Das Cover besticht durch eine gelungene Komposition, aber das Sahnehäubchen sind die ausklappbaren und farbigen Ansichten der U.S.S. Titan. Ein kleines Extra, welches mir auch schon in dieser Form bei den Abbildungen der Raumstation „Vanguard“ in „Der Vorbote“, sehr gefallen hat.

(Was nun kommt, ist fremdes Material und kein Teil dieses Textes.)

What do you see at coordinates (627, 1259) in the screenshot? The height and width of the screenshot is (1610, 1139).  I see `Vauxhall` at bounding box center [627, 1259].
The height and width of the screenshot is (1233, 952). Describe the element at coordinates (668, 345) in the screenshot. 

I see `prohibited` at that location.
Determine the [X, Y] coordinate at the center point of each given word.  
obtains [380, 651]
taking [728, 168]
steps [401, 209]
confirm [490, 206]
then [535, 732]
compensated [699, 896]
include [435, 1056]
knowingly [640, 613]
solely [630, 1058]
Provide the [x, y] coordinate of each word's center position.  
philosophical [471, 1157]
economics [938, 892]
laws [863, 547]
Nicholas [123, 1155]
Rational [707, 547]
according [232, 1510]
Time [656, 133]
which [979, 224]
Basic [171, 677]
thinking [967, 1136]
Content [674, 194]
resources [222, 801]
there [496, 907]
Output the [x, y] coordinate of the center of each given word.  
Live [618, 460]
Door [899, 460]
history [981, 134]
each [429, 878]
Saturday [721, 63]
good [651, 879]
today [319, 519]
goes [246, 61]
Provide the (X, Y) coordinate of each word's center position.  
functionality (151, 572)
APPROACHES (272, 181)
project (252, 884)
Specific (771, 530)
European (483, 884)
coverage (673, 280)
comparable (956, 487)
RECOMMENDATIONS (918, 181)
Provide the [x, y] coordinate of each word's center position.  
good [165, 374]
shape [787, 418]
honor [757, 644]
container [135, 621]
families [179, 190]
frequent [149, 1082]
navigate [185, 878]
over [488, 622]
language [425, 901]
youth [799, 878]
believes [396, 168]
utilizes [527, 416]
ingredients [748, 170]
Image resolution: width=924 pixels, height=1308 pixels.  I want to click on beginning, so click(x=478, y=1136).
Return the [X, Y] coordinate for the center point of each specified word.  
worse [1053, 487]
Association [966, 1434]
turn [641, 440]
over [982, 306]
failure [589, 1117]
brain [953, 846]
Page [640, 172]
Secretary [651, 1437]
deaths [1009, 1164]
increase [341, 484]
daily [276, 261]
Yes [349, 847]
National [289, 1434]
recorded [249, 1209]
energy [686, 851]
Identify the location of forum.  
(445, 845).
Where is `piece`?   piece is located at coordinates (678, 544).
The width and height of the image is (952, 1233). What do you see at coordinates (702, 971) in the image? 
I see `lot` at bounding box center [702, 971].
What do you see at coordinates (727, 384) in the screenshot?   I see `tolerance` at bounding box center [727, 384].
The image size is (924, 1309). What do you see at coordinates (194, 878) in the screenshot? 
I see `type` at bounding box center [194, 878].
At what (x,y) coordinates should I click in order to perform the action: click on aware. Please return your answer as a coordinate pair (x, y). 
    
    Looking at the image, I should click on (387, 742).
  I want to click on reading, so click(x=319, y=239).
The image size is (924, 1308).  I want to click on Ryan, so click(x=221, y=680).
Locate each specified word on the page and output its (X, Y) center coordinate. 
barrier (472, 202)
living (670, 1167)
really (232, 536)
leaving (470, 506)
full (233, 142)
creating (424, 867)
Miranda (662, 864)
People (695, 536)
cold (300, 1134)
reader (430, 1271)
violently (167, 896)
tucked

Fazit: „Eine neue Ära“ zeigt, dass hier Kenner des Franchise am Werk sind, die mit viel Liebe zum Detail den Auftakt zu einer neuen „Star Trek“-Reihe aus der Taufe gehoben haben, der dem ursprünglichen Konzept von Gene Roddenberry sehr nahe kommt. Die Handlung gewinnt nur langsam an Fahrt, da eine Fülle von Akteuren vorgestellt werden müssen, macht aber schließlich einen etwas schleppenden Anfang mehr als wett. Ein gelungener Start für eine Buchreihe zu einem Franchise, dem bereits der kreative Tod nachgesagt worden war. Jeder, der „Star Trek“-Fan ist, sollte unbedingt einen Blick riskieren. Aber auch Gelegenheitsleser, die kein gesondertes Interesse an „Star Trek“ haben, können auf ihre Kosten kommen.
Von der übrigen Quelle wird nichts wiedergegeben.